= De Indische Courant =

Dutch newspapers published in Indonesia

De Indische Courant was the name of a number of Dutch language newspapers published on the island of Java in the Dutch East Indies (modern-day Indonesia).

== Early newspapers ==
The first paper under this name was published in 1870 (in the classification of the International Institute of Social History, De Indische Courant I), in Batavia. A newspaper of the same name was published in Batavia from 1896 to 1900 (De Indische Courant II); this paper, one of whose contributors was Dutch author and critic of the colonial system Multatuli, was continued as the Nieuws van den Dag voor Nederlandsch-Indië. The most important paper published as De Indische Courant ran from 1921 to 1942: an East-Java edition was published in Surabaya (Indische Courant III, 1921–1942), and a West-Java edition, published in Weltevreden, ran from 1922 to 1939 (Indische Courant IV). The last paper under this name ran from 1949 to 1952 (Indische Courant V), again from Batavia.

==De Indische Courant (1921–1942)==
In 1921 the Suikerbond, a conservative trade union representing the interests of "European workers in the sugar industry", founded De Indische Courant, published first in Surabaya, East-Java, and then also from Weltevreden, West-Java.
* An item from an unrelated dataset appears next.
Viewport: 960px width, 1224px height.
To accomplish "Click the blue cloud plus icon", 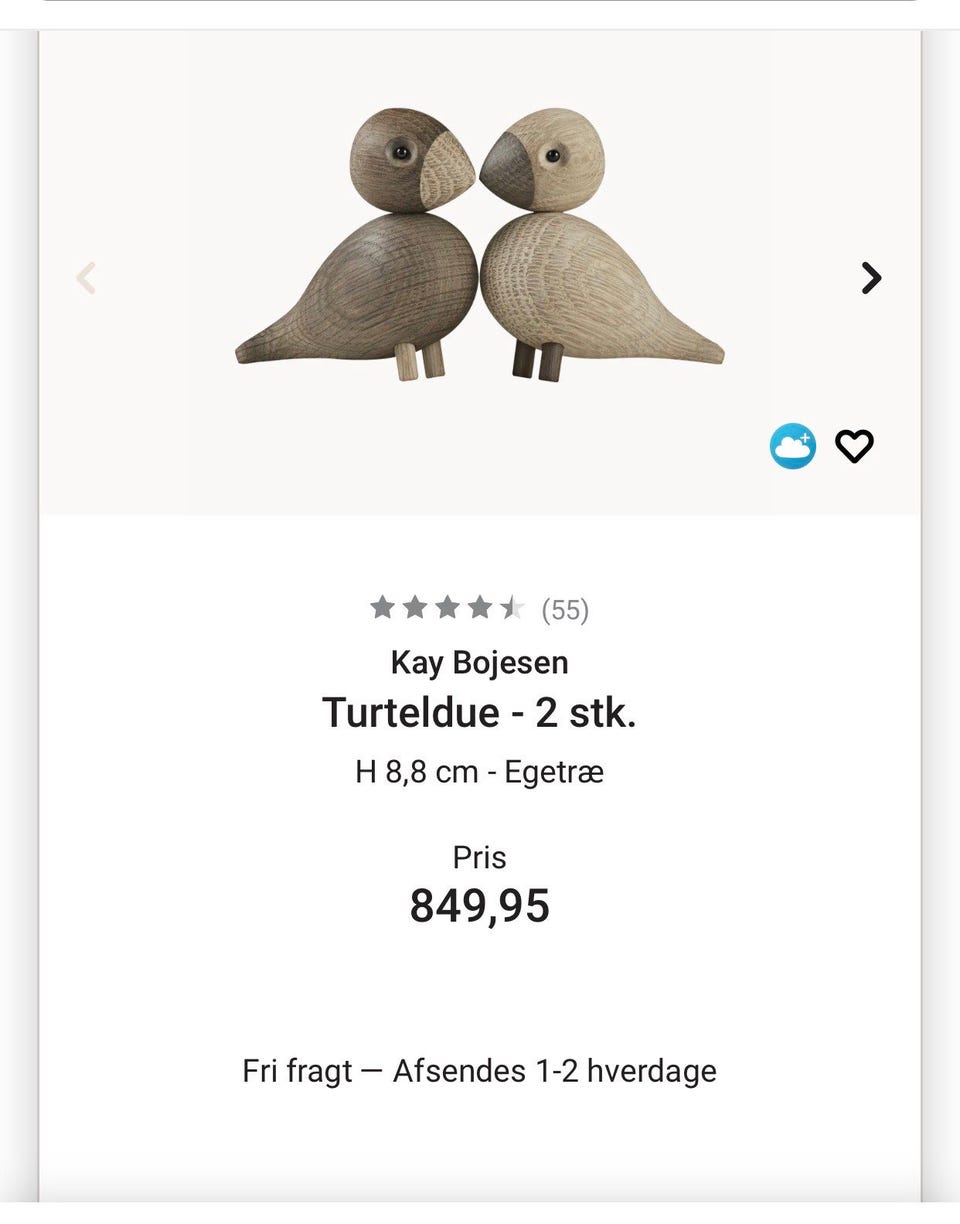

From the beginning, the publishers were in conflict with Aneta, the Dutch news agency (partly financed by the Dutch government) which brought international news to the islands via telegraph and thus greatly improved and simplified the news gathering done up to that point by the local papers themselves. The contracts (wurgcontracten, or "strangle contracts") Aneta signed with these papers, however, were frequently seen as restrictive; for example, the agency required papers to buy and distribute its own newsletter, De Zweep ("The Whip"), in which Aneta's founder settled personal scores by fulminating under the pseudonym Jan Karwats ("John the Scourge"). In addition, embedded conflicts of interest between the agency and the Dutch government meant that criticism was frequently stifled. De Indische Courant refused to bundle its paper with De Zweep, and was cut out of the telegraph service, a problem solved by the paper's owner, W. Burger (also president of the Suikerbond), through the acquisition of a radio. When the government imposed severe restriction on the freedom of the press (1927–1931) citing the threat of Communist uprisings, such as the one in 1926, De Indische Courant was one of the measure's most vocal opponents.

Like other Dutch newspapers in the colonies, its function was to amuse rather than opine, and its content consisted for a large part of gossip, rumor, and sensationalist news items (sometimes bordering on libel). Critique of the Dutch government was rarely printed. While the paper leaned social-democratic in the 1920s, under pressure from union members editor in chief Koch was replaced by Willem Belonje and became much more conservative. Economist J. C. van Leur published a number of articles on financial and economical policies in the 1930s, strongly supportive of economic intervention by the colonial government. By 1938 De Indische Courant (then published from Surabaya) tied The Java-Bode (published in Batavia) for the largest circulation in the colonies, 7000 copies.